This month, young book lovers may be mixing bats and books.
A spokeswoman for Keep Toronto Reading, Tina Srebotnjak, believes if you can’t bring children to the library, bring it to them.
“We are going to send a storyteller to the ROM so that you can hear a story about bats and a story about dinosaurs and a story about medieval knights and that experience can be enhanced by the Royal Ontario Museum (exhibits),” she said.
Keep Toronto Reading, a Toronto Public Library promotion campaign, plans to send the library out into the community in order to get children and adults more involved and aware.

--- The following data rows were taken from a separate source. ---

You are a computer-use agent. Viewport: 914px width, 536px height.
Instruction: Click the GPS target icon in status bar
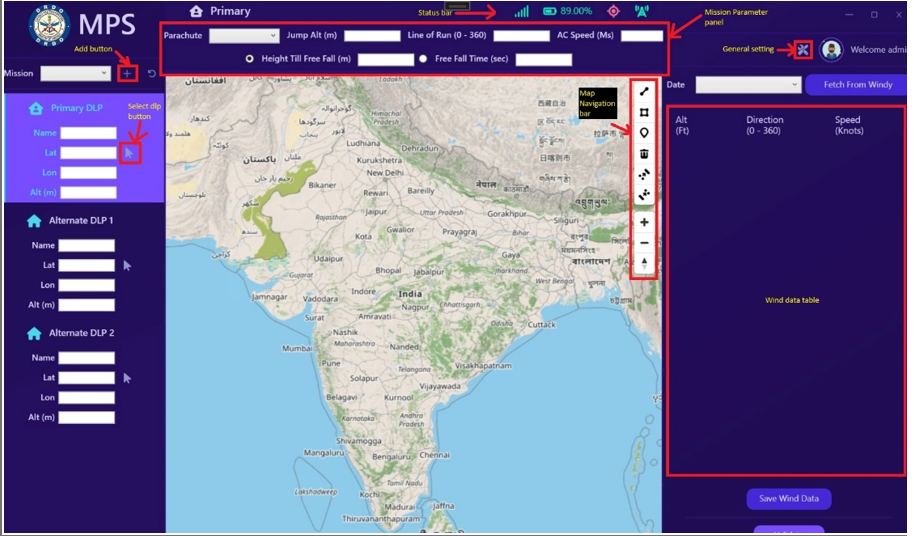(613, 11)
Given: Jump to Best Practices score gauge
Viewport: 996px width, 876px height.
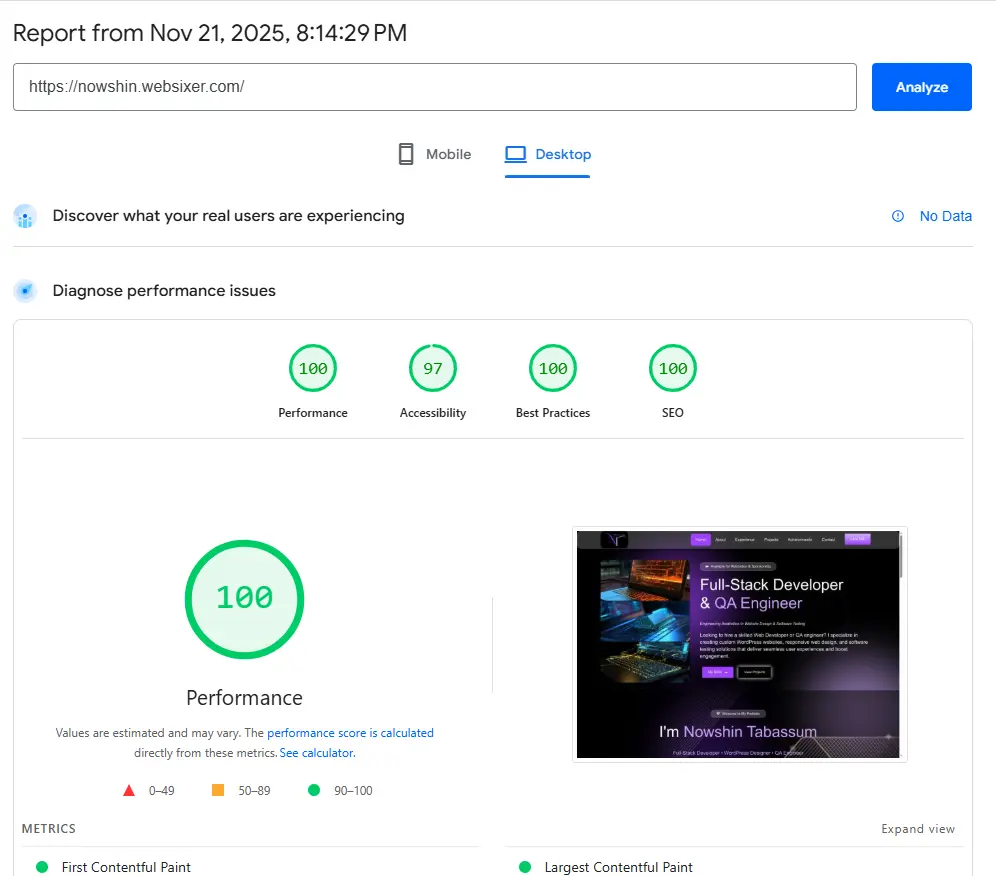Looking at the screenshot, I should point(553,369).
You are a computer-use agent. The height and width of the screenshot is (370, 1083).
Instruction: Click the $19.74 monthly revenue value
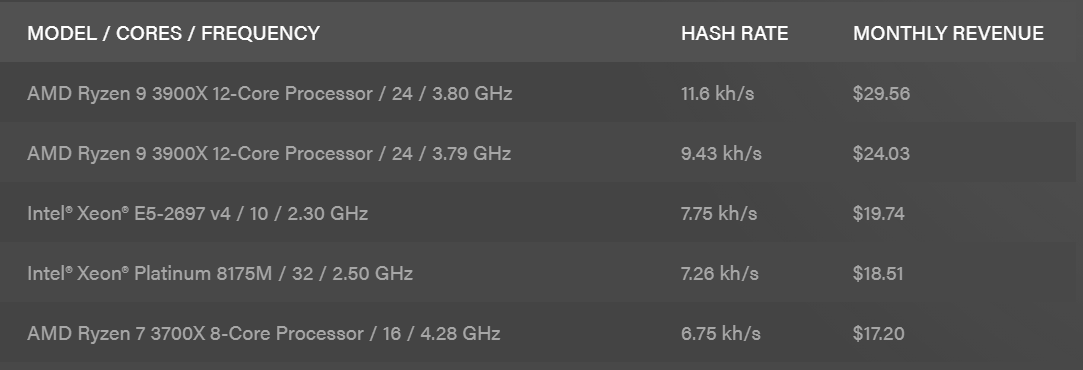coord(879,213)
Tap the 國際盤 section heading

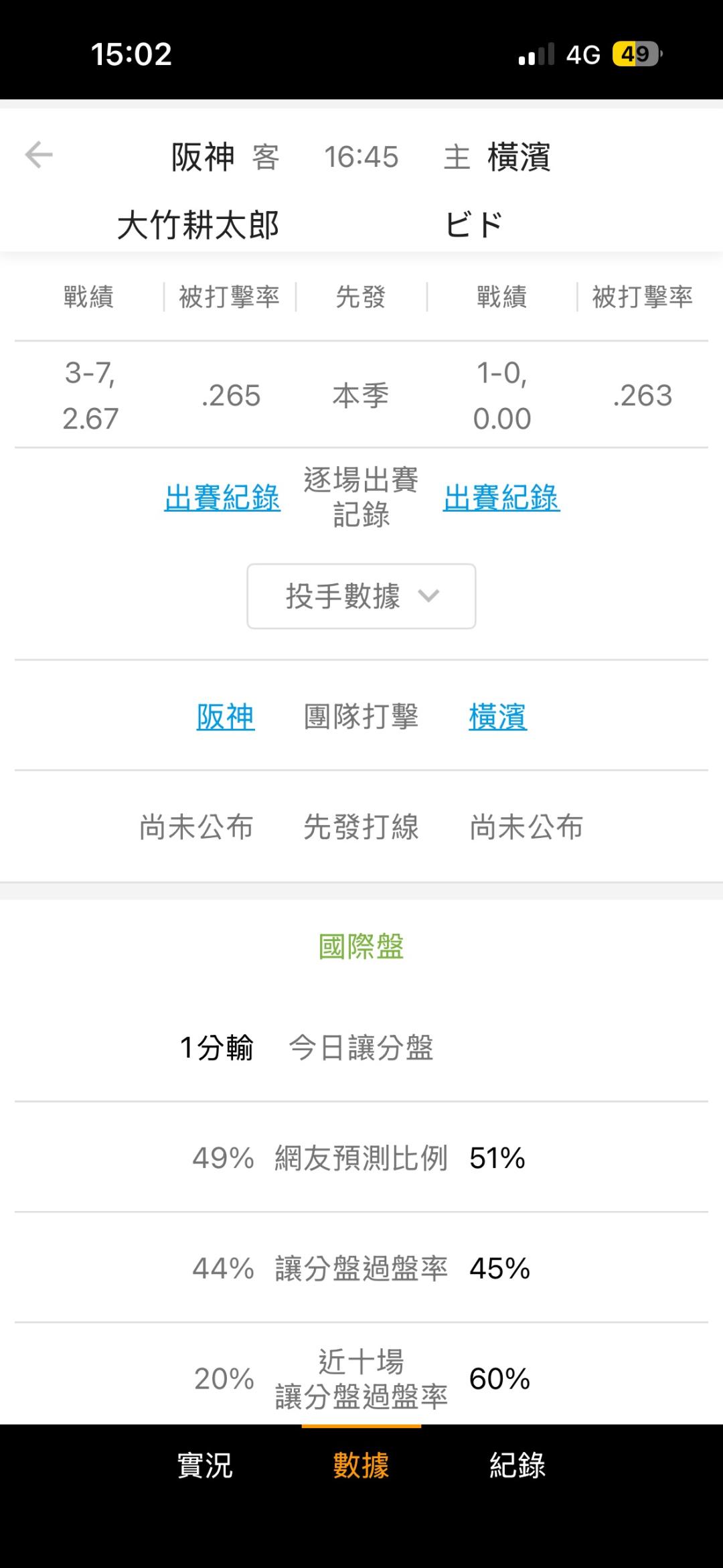click(x=362, y=946)
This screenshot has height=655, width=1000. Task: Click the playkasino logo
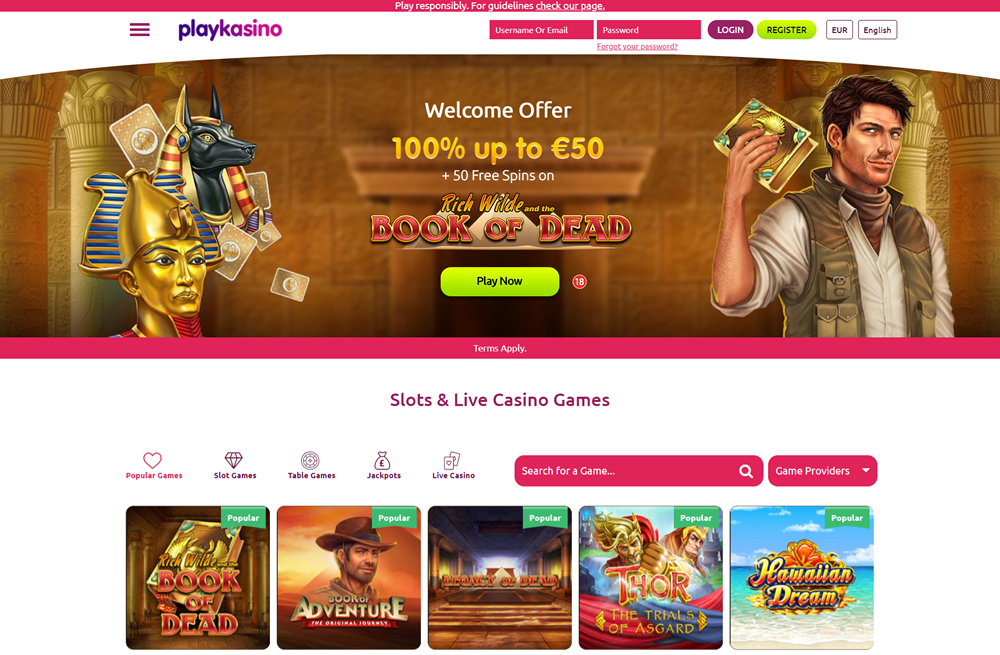[230, 29]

“(It’s) about offering inventive programming that isn’t just a person with a book,” Srebotnjak said. “We are sending the library into the community.”
When adults go to hear authors read from their books this month, they may also be doing so during a wine tasting event that is designed to bring the culture of the book to the reader.
Srebotnjak hopes that by sending the library into the community, it will bring new children and new adults into the library and inspire them to read more.
While the library hasn’t seen a change in the patrons who come to borrow its books and services, Srebotnjak says the TPL is always interested in attracting younger people to its branches.
Toronto Public Library has also planned “One Book,” the first community-wide read. The City wants citizens to read “Consolation,” by Michael Redhill, and has planned numerous events around the reading.
With the One Book program, Toronto Public Library will bring together journalists, historians and Torontonians to discuss not only the book, but the past and future of Toronto.
Keep Toronto Reading continues at branches of the Toronto Public Library throughout the month of February.